In, three years at Lincoln Park, Perkins has already done an impressive job of brightening up and modernizing. To start with, he rewrote almost every label in the place so that visitors could get at least a faint bit of information about his animals. He set up a Zooanswer Shop, where people could have their curiosity about animals satisfied. (No. 1 question: "What is the gestation period of an elephant?" Answer: 19 to 21 months.) He repainted cages. He opened a Zoorookery (a cageless exhibit of scores of pinioned birds). And he enlarged the reptile exhibit.
In his day, Perkins has done many an odd chore. He has cleaned out elephant skulls and put them on exhibition, and removed the scent glands from skunks. In April, along with two Chicago newsmen, he hunted eels by flashlight in the open sewers of a southern Louisiana town. His wastebasket is the hollowed-out foot of an unmanageable elephant that was shot at the St. Louis Zoo.
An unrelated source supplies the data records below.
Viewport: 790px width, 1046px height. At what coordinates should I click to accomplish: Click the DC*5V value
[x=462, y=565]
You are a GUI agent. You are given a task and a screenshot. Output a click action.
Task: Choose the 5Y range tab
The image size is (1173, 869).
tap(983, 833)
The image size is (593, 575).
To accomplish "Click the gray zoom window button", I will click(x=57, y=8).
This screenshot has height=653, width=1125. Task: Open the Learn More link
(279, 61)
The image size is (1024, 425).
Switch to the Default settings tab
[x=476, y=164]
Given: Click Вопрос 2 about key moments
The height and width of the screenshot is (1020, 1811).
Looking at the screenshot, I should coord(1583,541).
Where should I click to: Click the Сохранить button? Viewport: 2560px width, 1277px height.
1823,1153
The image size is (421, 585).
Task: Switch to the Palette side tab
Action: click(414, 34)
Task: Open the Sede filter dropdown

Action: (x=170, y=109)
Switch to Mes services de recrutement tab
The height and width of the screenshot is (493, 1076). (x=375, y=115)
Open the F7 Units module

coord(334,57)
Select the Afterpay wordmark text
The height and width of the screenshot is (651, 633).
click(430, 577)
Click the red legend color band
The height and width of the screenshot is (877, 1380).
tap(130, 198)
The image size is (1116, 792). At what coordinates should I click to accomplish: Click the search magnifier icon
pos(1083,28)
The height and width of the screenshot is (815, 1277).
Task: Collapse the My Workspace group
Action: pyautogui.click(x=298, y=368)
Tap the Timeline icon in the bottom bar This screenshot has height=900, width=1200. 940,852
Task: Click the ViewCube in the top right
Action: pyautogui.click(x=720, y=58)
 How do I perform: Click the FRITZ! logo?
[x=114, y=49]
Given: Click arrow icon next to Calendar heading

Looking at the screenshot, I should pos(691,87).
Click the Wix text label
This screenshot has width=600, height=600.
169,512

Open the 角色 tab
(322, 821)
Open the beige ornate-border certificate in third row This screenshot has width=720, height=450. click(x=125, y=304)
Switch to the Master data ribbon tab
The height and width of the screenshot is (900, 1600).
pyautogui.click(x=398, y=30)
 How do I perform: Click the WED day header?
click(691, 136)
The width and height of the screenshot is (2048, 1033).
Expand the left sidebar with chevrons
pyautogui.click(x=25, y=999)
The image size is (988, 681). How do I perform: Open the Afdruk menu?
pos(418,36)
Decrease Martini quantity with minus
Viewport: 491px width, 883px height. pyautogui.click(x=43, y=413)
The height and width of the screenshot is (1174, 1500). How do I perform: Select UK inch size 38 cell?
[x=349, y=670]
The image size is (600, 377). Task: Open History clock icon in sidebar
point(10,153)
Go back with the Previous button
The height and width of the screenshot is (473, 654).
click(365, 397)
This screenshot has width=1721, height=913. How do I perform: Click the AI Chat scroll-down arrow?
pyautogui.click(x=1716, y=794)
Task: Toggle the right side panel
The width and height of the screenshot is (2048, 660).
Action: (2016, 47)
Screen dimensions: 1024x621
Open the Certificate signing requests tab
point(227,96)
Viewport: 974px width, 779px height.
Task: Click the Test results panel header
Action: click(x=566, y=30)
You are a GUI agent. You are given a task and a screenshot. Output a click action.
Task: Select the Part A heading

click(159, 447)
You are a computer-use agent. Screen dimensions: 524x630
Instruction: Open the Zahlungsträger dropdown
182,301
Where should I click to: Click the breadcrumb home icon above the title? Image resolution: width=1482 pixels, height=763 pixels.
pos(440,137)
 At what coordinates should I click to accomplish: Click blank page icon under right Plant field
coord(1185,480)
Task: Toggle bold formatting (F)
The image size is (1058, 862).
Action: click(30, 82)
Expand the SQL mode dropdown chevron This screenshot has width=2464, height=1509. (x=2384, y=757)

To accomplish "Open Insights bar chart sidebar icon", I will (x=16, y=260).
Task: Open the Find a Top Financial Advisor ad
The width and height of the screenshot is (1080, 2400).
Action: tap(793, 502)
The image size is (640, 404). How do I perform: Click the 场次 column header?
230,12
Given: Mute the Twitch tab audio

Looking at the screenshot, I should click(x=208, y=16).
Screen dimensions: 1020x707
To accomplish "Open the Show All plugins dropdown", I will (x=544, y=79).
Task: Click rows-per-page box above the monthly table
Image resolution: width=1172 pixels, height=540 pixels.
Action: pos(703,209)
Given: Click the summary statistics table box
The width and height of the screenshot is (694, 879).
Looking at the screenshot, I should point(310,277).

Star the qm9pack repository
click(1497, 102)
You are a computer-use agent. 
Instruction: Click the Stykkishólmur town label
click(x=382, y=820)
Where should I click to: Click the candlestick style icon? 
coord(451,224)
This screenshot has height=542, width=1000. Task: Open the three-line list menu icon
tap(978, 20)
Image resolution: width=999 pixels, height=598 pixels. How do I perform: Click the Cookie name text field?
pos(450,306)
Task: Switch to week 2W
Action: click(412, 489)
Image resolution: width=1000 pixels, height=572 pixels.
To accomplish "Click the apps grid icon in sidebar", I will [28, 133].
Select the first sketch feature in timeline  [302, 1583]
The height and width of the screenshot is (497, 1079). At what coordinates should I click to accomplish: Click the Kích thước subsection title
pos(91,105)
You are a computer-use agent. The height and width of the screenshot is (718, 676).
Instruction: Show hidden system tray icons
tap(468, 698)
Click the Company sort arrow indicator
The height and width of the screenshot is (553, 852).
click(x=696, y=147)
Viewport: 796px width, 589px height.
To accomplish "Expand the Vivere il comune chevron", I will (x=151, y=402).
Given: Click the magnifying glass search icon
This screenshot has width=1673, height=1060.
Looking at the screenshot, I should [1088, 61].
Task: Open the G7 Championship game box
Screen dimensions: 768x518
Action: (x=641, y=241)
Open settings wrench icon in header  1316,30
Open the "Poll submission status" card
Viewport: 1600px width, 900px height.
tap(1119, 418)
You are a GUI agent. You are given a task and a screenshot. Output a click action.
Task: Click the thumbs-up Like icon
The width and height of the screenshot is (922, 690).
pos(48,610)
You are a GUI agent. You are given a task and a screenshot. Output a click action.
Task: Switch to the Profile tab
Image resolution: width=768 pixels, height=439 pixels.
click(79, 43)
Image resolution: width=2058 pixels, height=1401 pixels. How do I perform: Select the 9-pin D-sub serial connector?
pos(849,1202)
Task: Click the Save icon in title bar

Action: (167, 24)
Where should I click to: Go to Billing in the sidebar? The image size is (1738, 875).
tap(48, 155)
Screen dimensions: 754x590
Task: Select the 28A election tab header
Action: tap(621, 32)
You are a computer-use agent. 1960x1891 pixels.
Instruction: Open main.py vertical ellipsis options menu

Prohibitive Prices. Now that animals are being delivered to the U.S. from abroad in quantity, Perkins is anxious to enlarge his entire collection, which, like most others, lost some specimens during the war. But animal prices are sky-high (nearly double prewar), and Perkins has little money for purchases. Last week, when a boatload of animals came in from Singapore, he made a quick round of dealers in Manhattan and Camden, N.J. He especially wanted an orangutan: the $3,500 price tag was prohibitive. Instead he chose a pair of cheetahs ($1,800), a sacred ibis ($65), a patas monkey ($5).
Perkins is full of ideas to make zoogoing even more fun and more instructive. One small dream involves a sort of slot machine, called the "Chimpomat," which would demonstrate the learning capacity of chimps by automatically rewarding them for tricks well done. Another idea is for a great new reptile house for Lincoln Park. In it, he would like to have the best snake collection in the world. Then, he would like to use his old reptile house to present a complete natural history of animals. Says he: "Everything in the animal kingdom stems from water, and if you could show the relation between animals step by step, it would be wonderfully educational. Just thinkyou start out with microscopic life, go on with sea worms, and pretty soon you have the whole blooming animal kingdom there in front of you."